Feux, sécheresse
Le Sénat propose de s’appuyer sur les agriculteurs pour rendre la forêt plus durable
Entre autres, les parlementaires attendent davantage de synergies entre pratiques agricoles et prévention du risque incendie.
Entre autres, les parlementaires attendent davantage de synergies entre pratiques agricoles et prévention du risque incendie.
En huit axes et 70 propositions, les sénateurs de la mission d’information sur « la prévention des mégafeux et la lutte contre l’intensification et l’extension du risque d’incendie » donnent au gouvernement quelques conseils pour que la forêt française reste attractive et qu’elle soit surtout préservée des feux qui la rongent.
Selon les estimations des deux commissions sénatoriales, la multiplication du risque incendie est réelle : « En 2050, près de 50 % des landes et forêt métropolitaines pourraient être concernées par un risque incendie élevé, contre un tiers en 2010. Ils craignent aussi le développement d’incendies de végétation ou de terres agricoles : feux de friches, de récoltes et de chaumes, y compris dans les espaces péri-urbains.
L’agriculture, « ligne Maginot » contre les feux
Les six élus de droite et du centre qui ont planché sur ce rapport attendent également un renforcement des synergies entre pratiques agricoles et prévention du risque incendie.
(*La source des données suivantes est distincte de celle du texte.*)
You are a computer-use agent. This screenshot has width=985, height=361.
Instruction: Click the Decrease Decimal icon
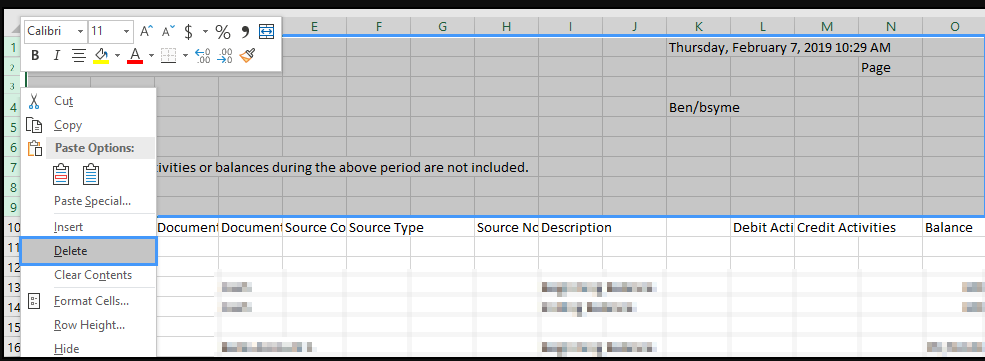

Il s’agit pour eux de « restaurer le rôle de pare-feu des activités agricoles et pastorales ». Les activités pastorales et agricoles, créant des discontinuités de végétation, jouent le rôle de pare-feu protégeant la forêt. « Cette “ligne Maginot” de la gestion doit pouvoir bénéficier des fonds européens et être exemptée d’indemnité de défrichement », soulignent les sénateurs.
Des services environnementaux à financer
Les sénateurs veulent financer les agriculteurs pour les services environnementaux rendus « par une pérennisation des contrats d’entretien de « coupures de combustible ». Ils suggèrent d’étendre ces contrats à d’autres productions agricoles (ex. viticulture), pour autant que ces productions soient peu conductrices de l’incendie ». En concertation avec les organisations de producteurs, les deux commissions veulent mobiliser des mesures agroenvironnementales et climatiques (MAEC) de la PAC pour cofinancer ce mode agricole ou pastoral de prévention.
Décaler les travaux des champs la nuit
Elles souhaitent aussi donner la possibilité pour le préfet de prescrire la réalisation des travaux agricoles (en particulier moissons) la nuit en cas de risque « très sévère » et compenser le cas échéant les agriculteurs pour les coûts induits (hausse de charges, récolte détériorée).
Moins de 30% du débroussaillement réalisé par les propriétaires
Plus largement, les parlementaires du Palais du Luxembourg préconisent d’élaborer une stratégie nationale et territoriale en désignant un référent « feux de forêts » dans les trois ministères concernés : Agriculture, Transition écologique et Aménagement du territoire. De même suggèrent-ils, au titre de la Stratégie nationale bas carbone (SNBC), d’identifier au sein du secteur de l’Utilisation des terres, et du changement d’affectation des terres et foresterie (UTCATF), les émissions de gaz à effet de serre associées aux incendies de forêt et les pertes de capacités d’absorption associées. Le sénat entend surtout « améliorer l’application des obligations légales de débroussaillement ». Ils constatent en effet que cette obligation légale, pour environ trois millions de propriétaires privés, est trop peu appliquée : « souvent moins de 30% ». Déplorant l'insuffisance des moyens aériens pour lutter contre les feux de forêt, les deux commissions réclament une augmentation des fonds annuels alloués aux services départementaux d'incendie et de secours. Ils demandent au gouvernement de revoir sa copie sur la suppression de 500 postes prévue d’ici 2025 à l’Office national des forêts (ONF).
Les sénateurs veulent aboutir à une une proposition de loi "qui pourrait être déposée dès la rentrée », indique Sophie Primas (LR, Yvelines), présidente de la commission des Affaires économiques. Depuis le début de l’année 2022, ce sont quelque 45 000 hectares qui sont partis en fumée. Le record reste l'été 1976 avec 80 000 ha, suivi de près par 2003 (70 000 ha).